Comment bouturer la vigne facilement et réussir ses boutures ?
Multiplier vos cépages préférés sans rien dépenser, c’est possible grâce au bouturage de la vigne. Simple et accessible, cette méthode permet de reproduire fidèlement des variétés comme le Chasselas ou l’Alphonse Lavallée.
Dans ce guide, découvrez les étapes (préparation, plantation et conservation, sans complication) pour réussir vos boutures et obtenir de jeunes plants vigoureux.
Les étapes pour réussir le bouturage de la vigne
Prélever et préparer les boutures correctement
Prélevez les boutures en fin d’automne ou au début de l’hiver, une fois les feuilles tombées. Intervenez par temps sec, sans gel ni pluie.
Coupez des sarments de 20 à 30 cm, avec 2 à 3 yeux par bouture. Utilisez un sécateur bien aiguisé pour une coupe nette.
Taillez la base en biais, juste sous un œil, et le haut à plat, juste au-dessus. Retirez feuilles et épines sur la partie enterrée.
Pour finir, vous pouvez tremper la base dans une hormone de bouturage. Ce n’est pas obligatoire, mais cela améliore nettement la reprise.
Planter et entretenir jusqu’à l’enracinement
Préparez un mélange de la composition suivante :
- moitié terreau horticole,
- moitié sable.
Il assure un bon drainage tout en gardant l’humidité nécessaire.
Enfoncez les boutures sur environ 10 cm. Plantez-les seules ou groupées dans un grand pot. Seul l’œil supérieur doit rester visible, à environ 5 cm du sol.
Arrosez avec modération, car le substrat doit rester humide, jamais détrempé. Trop d’eau fait pourrir les boutures. En intérieur, sous atmosphère humide, les racines apparaissent en une dizaine de jours.
Au printemps, en mars ou avril, repiquez les jeunes plants dans un pot plus grand avec le même mélange. Maintenez légèrement humide jusqu’à un bon enracinement.
Les différentes techniques de bouturage adaptées à vos besoins

La bouture simple
La méthode la plus simple reste le bouturage sur rameau de l’année. Il suffit de prélever un sarment récent et de ne garder que les deux derniers yeux.
Coupez à la base juste sous un nœud, et au sommet juste au-dessus d’un œil. Cette technique, facile à mettre en œuvre, donne de très bons résultats.
Il existe aussi une variante efficace : la micro-bouture, ou bouture d’œil.
- Prélevez une tige d’environ 3 cm avec un bourgeon,
- retirez l’écorce du côté posé sur le sol,
- enterrez-la à l’horizontale en laissant l’œil apparent,
- placez 3 à 4 micro-boutures par pot,
- maintenez la terre constamment humide pour favoriser la reprise.
Les boutures à crossette et à talon
Les professionnels utilisent souvent la bouture à crossette. Elle consiste à prélever un sarment d’1 à 2 ans en gardant à sa base un morceau de bois plus ancien. Cette réserve favorise des plants plus vigoureux.

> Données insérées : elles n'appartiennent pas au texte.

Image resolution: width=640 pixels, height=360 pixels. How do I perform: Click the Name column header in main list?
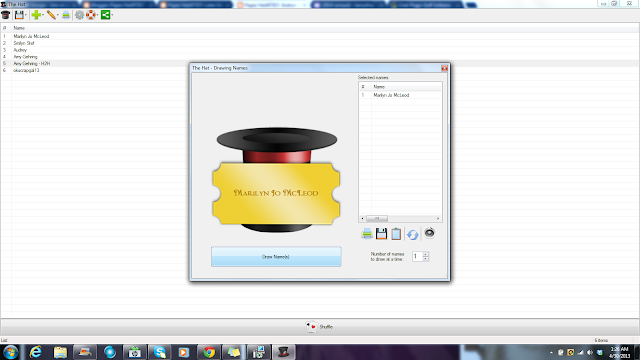[19, 28]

La bouture à talon repose sur le même principe. Le talon, long de 2 à 3 cm, provient d’un sarment âgé. L’enracinement se fait surtout à cet endroit, ce qui améliore nettement la reprise.

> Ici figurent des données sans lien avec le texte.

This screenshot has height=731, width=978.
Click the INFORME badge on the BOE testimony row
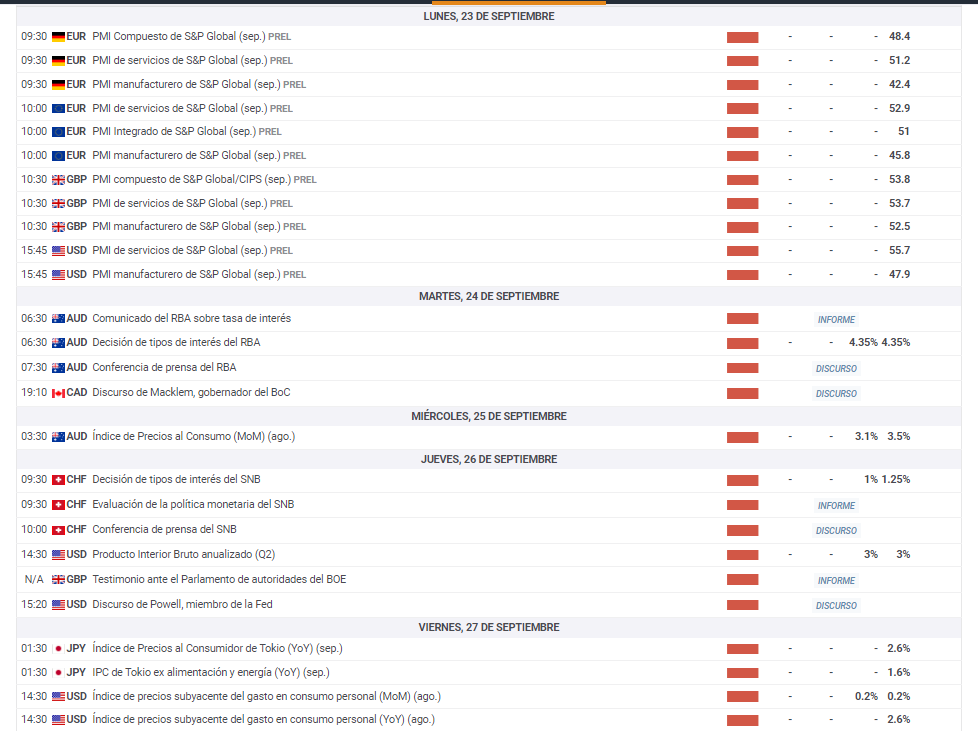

Avant la plantation, une stratification hivernale peut être réalisée. Cette étape reste facultative, mais elle renforce encore les chances de succès.

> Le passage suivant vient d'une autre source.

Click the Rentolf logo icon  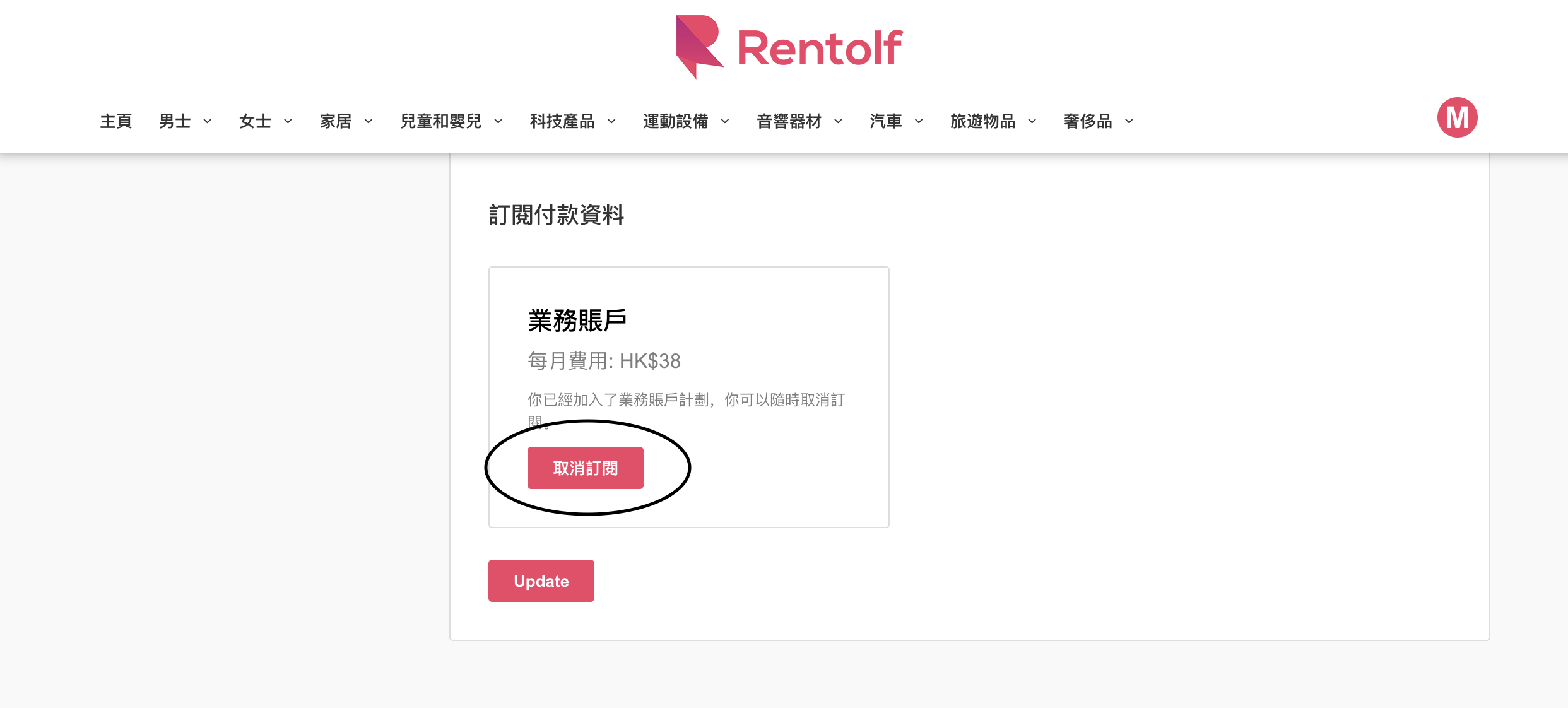click(699, 47)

Quand prélever et comment conserver vos boutures avant plantation ?
Le bouturage de la vigne suit un calendrier précis. Les prélèvements se font en fin d’automne ou au début de l’hiver, uniquement après la chute complète des feuilles.
Avant la plantation de mars, trois solutions de conservation sont possibles. La stratification en pleine terre consiste à enterrer les fagots à l’horizontale pendant l’hiver, en prenant soin de bien repérer l’emplacement.
Vous pouvez aussi conserver les boutures au réfrigérateur. Humidifiez-les, enveloppez-les dans du papier humide, puis placez-les dans un sac hermétique, au bac à légumes, à moins de 3 °C.
Enfin, le bouturage à bois sec combine une conservation hivernale suivie d’une plantation au printemps. Cette méthode est particulièrement adaptée aux régions au climat froid.
La greffe, une alternative au bouturage pour multiplier la vigne

Les pépiniéristes utilisent couramment la greffe pour multiplier la vigne. Cette technique s’avère toutefois plus complexe que le bouturage.
Pour le jardinier amateur, le bouturage est la solution la plus simple. Il permet d’obtenir des jeunes vignes parfaitement identiques au pied d’origine, en conservant fidèlement la variété choisie.
La greffe demande un savoir-faire technique plus pointu et du matériel spécifique. Elle trouve son utilité principalement dans les productions professionnelles ou pour des objectifs particuliers comme l’adaptation à certains sols.